=== Section Start ===

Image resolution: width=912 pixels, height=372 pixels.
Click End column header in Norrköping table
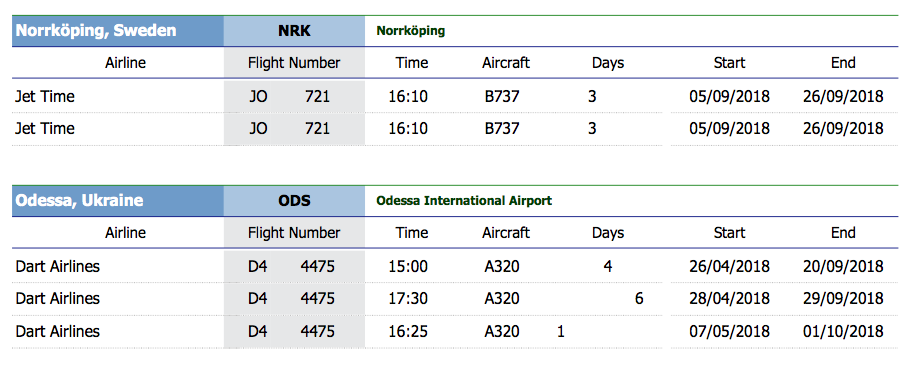pyautogui.click(x=843, y=63)
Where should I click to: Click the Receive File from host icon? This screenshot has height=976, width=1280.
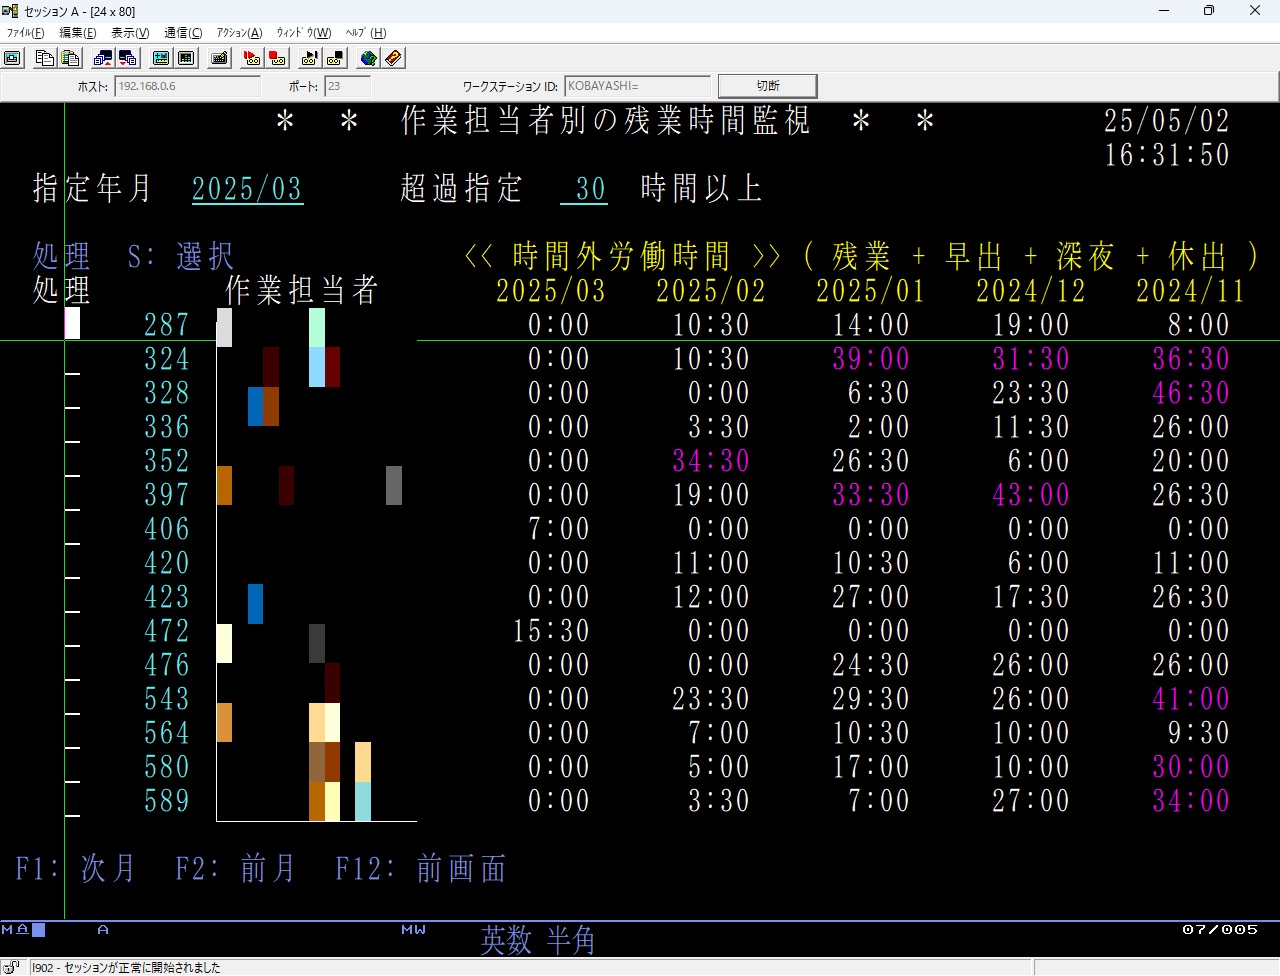click(128, 58)
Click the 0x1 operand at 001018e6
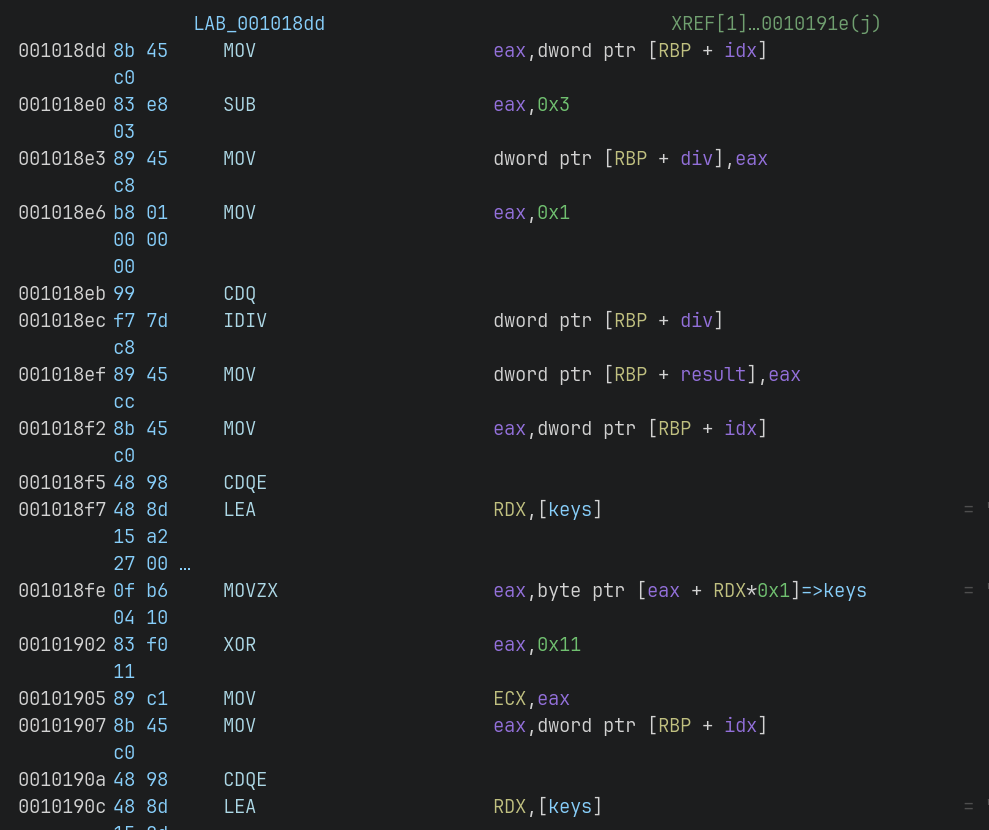Screen dimensions: 989x830 [553, 212]
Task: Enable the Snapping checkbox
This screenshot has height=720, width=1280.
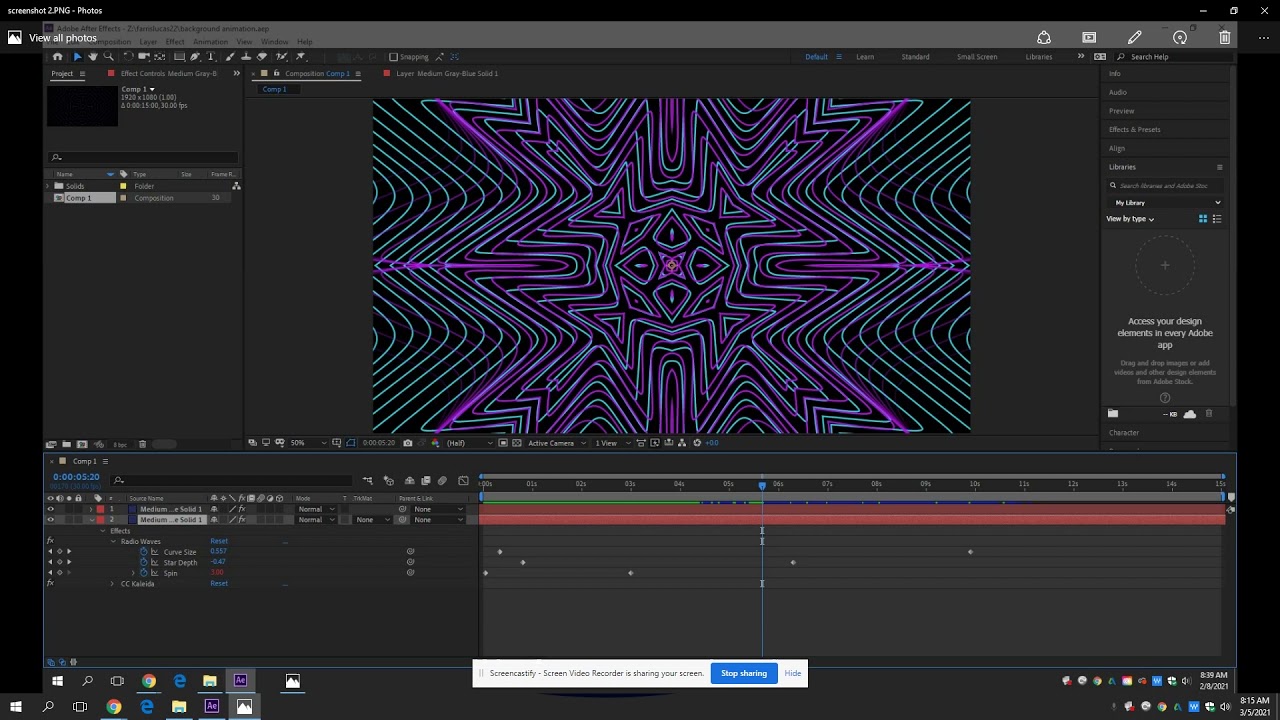Action: pyautogui.click(x=393, y=57)
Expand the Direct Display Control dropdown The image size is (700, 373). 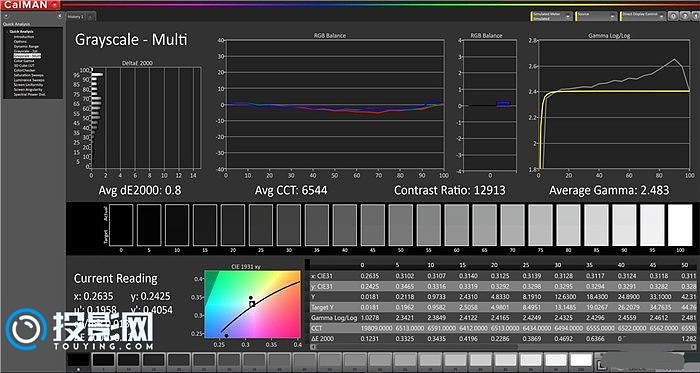click(x=643, y=16)
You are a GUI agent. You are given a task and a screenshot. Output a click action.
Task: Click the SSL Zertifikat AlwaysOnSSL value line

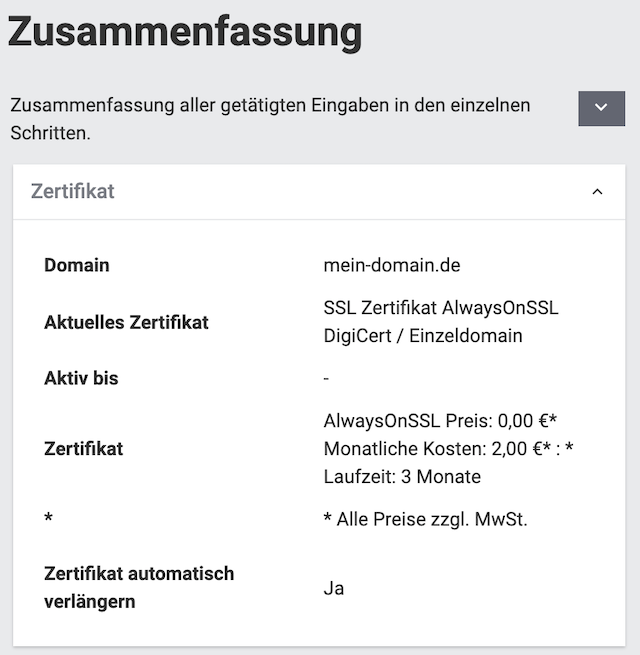pyautogui.click(x=441, y=308)
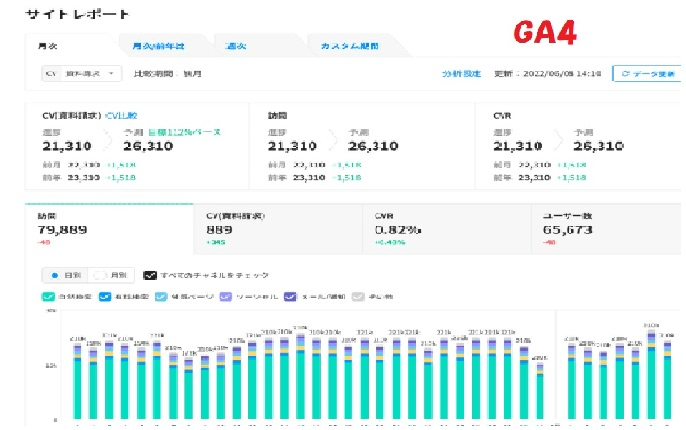
Task: Click the refresh icon in データ更新 button
Action: tap(625, 74)
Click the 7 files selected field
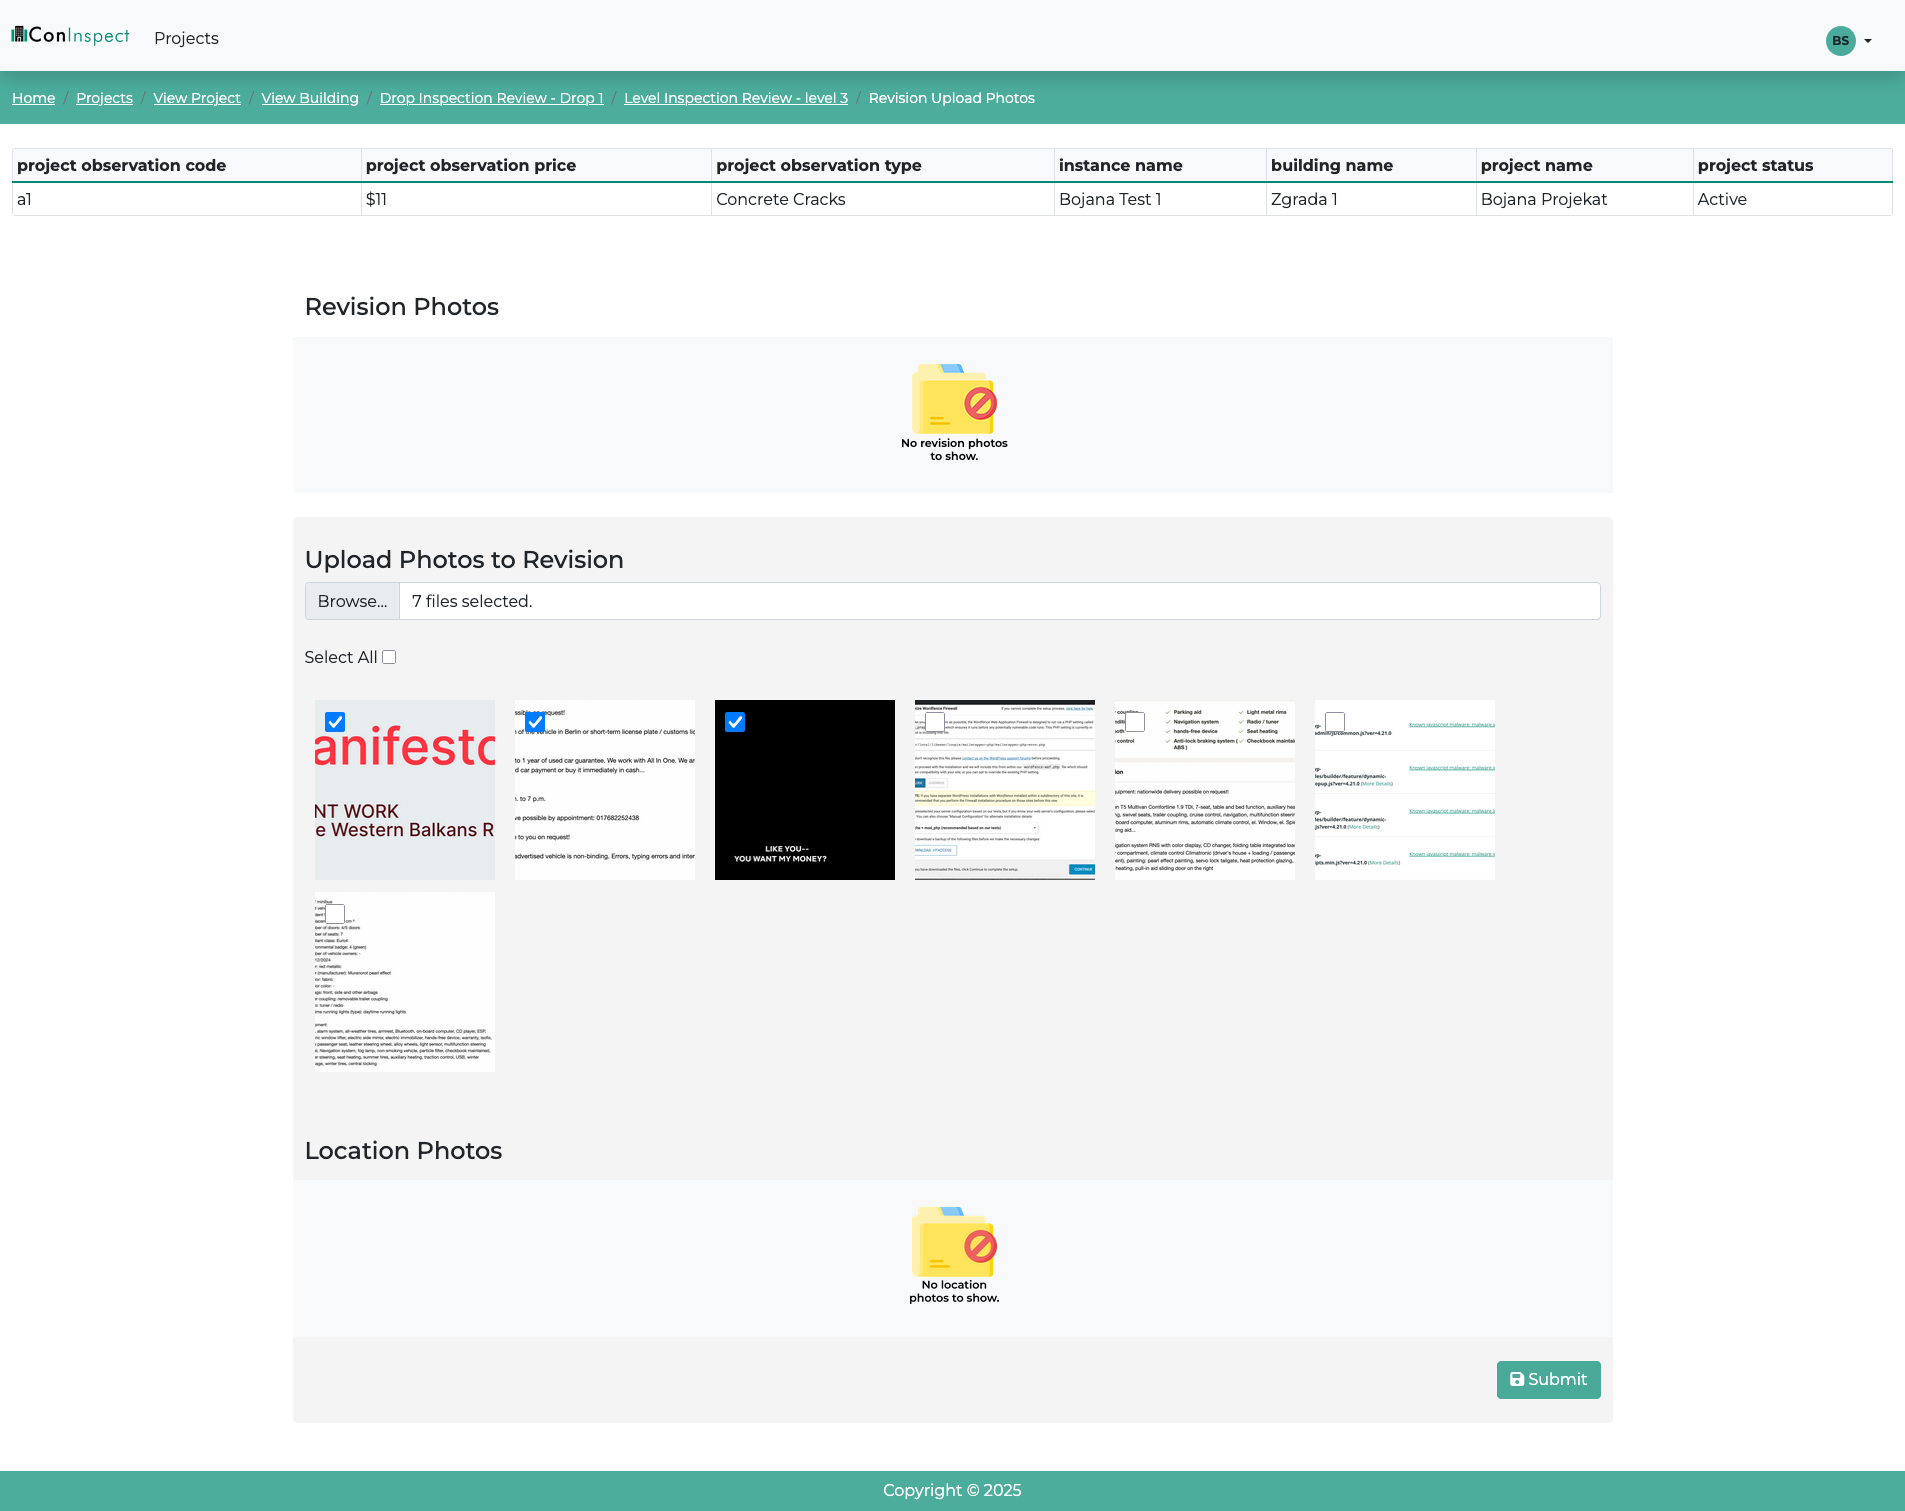Image resolution: width=1905 pixels, height=1511 pixels. [998, 601]
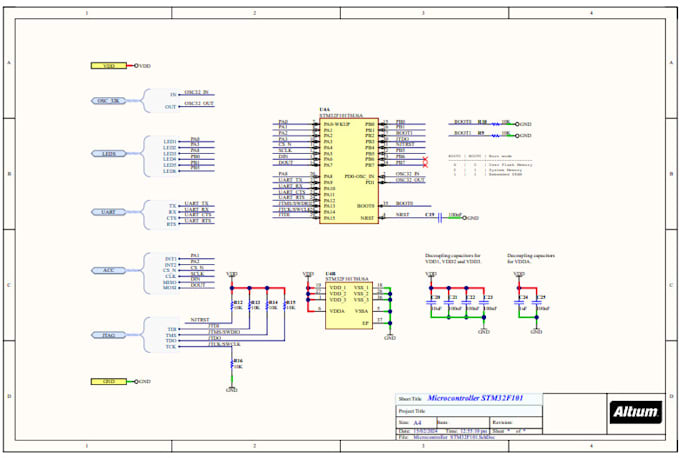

=== Section End ===

Where the line with "Task: Click the SSL" appears, begin there and transcribe exactly through the last line of the data, leaving all pictures aside.

Task: Click the SSL Zertifikat AlwaysOnSSL value line

pyautogui.click(x=441, y=308)
Task: Click the refresh icon in データ更新 button
Action: tap(625, 74)
Click the 7 files selected field
Image resolution: width=1905 pixels, height=1511 pixels. [998, 601]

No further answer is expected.